#### AIM OF THE TASK
Where the listing below has a line with "Task: Pick the Dull Rubber Grey material", write out exactly that line and every line after it, stopping after the line with "Click the legal info line with ОГРН".

┏━━

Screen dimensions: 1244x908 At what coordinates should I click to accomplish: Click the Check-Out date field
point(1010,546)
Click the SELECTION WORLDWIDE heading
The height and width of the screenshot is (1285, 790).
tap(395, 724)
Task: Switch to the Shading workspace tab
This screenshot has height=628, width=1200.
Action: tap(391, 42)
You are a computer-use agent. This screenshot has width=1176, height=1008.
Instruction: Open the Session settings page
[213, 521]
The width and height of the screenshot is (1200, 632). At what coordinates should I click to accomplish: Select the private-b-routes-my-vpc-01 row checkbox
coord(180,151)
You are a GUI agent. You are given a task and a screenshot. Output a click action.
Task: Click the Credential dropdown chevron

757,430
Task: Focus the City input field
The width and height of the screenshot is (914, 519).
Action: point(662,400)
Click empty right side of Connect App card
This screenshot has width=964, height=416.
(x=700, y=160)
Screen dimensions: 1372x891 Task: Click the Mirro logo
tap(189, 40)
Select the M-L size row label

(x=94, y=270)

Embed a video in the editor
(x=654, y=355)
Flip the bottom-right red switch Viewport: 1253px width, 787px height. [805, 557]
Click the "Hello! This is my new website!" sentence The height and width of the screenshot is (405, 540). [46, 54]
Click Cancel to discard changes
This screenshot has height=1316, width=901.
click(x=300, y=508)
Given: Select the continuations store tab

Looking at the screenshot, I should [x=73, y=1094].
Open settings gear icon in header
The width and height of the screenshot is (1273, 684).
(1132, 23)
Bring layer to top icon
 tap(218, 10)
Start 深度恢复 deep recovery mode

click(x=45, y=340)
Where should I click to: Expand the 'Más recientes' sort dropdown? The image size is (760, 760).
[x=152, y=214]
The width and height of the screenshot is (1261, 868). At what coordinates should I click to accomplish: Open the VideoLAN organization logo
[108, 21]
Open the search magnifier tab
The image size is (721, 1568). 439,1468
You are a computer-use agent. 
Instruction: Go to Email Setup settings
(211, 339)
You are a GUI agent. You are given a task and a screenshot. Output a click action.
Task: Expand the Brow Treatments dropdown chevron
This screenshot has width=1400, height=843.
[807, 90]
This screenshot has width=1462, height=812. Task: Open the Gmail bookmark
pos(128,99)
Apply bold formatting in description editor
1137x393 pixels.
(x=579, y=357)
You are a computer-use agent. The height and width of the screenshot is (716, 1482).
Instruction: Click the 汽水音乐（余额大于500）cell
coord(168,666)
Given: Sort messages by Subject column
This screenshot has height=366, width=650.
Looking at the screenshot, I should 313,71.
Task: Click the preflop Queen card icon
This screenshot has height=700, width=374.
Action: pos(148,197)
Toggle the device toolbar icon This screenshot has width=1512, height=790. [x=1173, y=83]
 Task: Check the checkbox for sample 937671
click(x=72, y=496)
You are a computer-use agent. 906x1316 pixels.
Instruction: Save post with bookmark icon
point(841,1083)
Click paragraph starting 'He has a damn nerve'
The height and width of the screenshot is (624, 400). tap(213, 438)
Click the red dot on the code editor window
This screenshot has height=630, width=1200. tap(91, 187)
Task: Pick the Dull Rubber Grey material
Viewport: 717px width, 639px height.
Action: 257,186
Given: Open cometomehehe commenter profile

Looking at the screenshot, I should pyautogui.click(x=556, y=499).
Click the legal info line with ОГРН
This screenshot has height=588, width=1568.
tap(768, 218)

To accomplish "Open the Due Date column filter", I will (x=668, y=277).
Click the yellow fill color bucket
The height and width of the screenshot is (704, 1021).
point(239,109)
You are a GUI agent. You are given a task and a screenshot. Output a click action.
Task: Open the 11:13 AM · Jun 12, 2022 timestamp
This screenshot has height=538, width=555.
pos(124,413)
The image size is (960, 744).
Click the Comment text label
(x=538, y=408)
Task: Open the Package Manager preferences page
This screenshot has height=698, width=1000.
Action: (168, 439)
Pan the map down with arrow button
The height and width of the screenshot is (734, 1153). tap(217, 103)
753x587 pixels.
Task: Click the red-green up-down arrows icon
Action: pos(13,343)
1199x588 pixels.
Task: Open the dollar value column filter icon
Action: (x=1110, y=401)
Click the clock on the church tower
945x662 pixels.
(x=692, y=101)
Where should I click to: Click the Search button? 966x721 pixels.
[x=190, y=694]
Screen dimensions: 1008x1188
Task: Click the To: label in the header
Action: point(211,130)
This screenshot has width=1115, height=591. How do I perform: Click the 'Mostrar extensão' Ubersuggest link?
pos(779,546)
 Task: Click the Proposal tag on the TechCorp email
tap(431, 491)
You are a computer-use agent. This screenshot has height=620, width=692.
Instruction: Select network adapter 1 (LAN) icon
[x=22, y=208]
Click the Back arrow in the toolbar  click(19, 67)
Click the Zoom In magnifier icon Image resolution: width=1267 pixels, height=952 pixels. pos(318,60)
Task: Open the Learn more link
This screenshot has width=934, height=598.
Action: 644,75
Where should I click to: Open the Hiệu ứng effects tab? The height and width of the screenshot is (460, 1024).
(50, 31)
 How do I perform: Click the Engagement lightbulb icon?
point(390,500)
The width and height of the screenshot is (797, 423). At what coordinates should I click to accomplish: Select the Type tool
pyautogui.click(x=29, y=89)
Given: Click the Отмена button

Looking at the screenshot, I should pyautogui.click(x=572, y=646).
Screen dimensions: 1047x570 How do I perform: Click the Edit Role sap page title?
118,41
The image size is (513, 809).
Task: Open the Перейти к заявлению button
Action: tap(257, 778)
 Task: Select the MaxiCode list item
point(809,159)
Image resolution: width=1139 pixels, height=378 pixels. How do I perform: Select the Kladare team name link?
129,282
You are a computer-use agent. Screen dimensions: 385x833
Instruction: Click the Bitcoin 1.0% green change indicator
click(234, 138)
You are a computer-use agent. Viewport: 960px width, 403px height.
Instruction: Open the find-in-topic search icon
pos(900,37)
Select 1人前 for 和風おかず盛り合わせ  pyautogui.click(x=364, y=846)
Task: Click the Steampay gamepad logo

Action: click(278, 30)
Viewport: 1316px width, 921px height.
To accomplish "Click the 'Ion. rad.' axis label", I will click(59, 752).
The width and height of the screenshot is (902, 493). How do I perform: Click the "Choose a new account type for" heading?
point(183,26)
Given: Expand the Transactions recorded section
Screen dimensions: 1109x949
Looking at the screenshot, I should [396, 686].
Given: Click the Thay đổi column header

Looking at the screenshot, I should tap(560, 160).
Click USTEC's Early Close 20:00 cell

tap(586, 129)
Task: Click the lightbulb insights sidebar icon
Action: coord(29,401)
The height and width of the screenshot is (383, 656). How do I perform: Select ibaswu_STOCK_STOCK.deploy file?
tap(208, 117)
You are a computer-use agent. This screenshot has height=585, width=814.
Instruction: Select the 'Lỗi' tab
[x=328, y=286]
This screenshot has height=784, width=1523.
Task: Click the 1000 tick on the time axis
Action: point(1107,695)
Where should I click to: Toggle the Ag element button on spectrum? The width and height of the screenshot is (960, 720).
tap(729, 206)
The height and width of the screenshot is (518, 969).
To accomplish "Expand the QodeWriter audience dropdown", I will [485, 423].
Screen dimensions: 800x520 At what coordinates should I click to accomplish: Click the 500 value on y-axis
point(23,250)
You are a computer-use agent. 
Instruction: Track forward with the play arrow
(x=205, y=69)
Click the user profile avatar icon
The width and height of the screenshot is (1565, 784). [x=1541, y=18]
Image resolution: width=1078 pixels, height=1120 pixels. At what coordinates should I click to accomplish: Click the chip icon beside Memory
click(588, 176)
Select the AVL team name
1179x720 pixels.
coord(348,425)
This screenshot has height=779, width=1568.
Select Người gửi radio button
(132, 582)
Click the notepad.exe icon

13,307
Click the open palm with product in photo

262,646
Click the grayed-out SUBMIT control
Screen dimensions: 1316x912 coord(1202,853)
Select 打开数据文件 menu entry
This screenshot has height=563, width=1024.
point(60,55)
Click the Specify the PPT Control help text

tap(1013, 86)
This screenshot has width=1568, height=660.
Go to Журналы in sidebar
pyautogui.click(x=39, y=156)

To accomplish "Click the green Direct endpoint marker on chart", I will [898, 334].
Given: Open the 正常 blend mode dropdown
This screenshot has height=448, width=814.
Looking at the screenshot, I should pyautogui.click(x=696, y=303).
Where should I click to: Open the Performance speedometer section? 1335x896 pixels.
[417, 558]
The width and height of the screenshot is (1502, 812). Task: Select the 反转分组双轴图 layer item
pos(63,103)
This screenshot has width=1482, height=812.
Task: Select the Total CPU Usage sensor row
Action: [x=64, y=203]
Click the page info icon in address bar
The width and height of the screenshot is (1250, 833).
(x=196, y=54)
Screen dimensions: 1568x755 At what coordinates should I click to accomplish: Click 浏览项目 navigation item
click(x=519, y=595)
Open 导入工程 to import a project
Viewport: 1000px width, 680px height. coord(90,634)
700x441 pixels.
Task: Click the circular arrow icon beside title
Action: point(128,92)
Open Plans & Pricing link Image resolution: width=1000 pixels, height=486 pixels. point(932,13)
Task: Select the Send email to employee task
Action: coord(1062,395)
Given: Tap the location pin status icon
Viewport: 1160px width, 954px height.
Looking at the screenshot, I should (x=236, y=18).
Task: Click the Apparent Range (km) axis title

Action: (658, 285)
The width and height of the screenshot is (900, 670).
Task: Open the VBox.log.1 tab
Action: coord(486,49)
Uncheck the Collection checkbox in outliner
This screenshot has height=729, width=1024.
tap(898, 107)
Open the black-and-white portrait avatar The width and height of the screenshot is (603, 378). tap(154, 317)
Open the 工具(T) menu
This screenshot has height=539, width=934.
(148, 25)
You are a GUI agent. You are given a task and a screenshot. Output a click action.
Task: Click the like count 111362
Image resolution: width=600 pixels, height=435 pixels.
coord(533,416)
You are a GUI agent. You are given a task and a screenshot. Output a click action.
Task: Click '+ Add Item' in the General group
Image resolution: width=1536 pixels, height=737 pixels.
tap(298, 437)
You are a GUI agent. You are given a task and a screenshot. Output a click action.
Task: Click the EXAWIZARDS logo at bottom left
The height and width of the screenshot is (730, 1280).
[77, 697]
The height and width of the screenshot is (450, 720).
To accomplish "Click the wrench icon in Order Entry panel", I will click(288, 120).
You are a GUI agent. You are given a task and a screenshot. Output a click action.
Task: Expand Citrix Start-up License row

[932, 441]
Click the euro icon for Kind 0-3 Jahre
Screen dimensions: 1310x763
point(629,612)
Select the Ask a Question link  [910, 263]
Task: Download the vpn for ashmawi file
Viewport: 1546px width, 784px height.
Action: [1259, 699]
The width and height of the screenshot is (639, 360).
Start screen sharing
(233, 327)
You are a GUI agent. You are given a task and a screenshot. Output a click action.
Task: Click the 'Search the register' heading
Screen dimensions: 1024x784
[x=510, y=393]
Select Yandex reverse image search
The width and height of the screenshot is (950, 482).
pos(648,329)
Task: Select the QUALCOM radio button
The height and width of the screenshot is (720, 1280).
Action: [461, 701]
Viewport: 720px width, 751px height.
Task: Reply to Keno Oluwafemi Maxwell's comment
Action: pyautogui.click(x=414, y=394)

┗━━

#### EXERCISE SOLUTION
Task: Pick the Dull Rubber Grey material
Viewport: 717px width, 639px height.
Action: 257,186
Given: Open cometomehehe commenter profile

Looking at the screenshot, I should pyautogui.click(x=556, y=499).
Click the legal info line with ОГРН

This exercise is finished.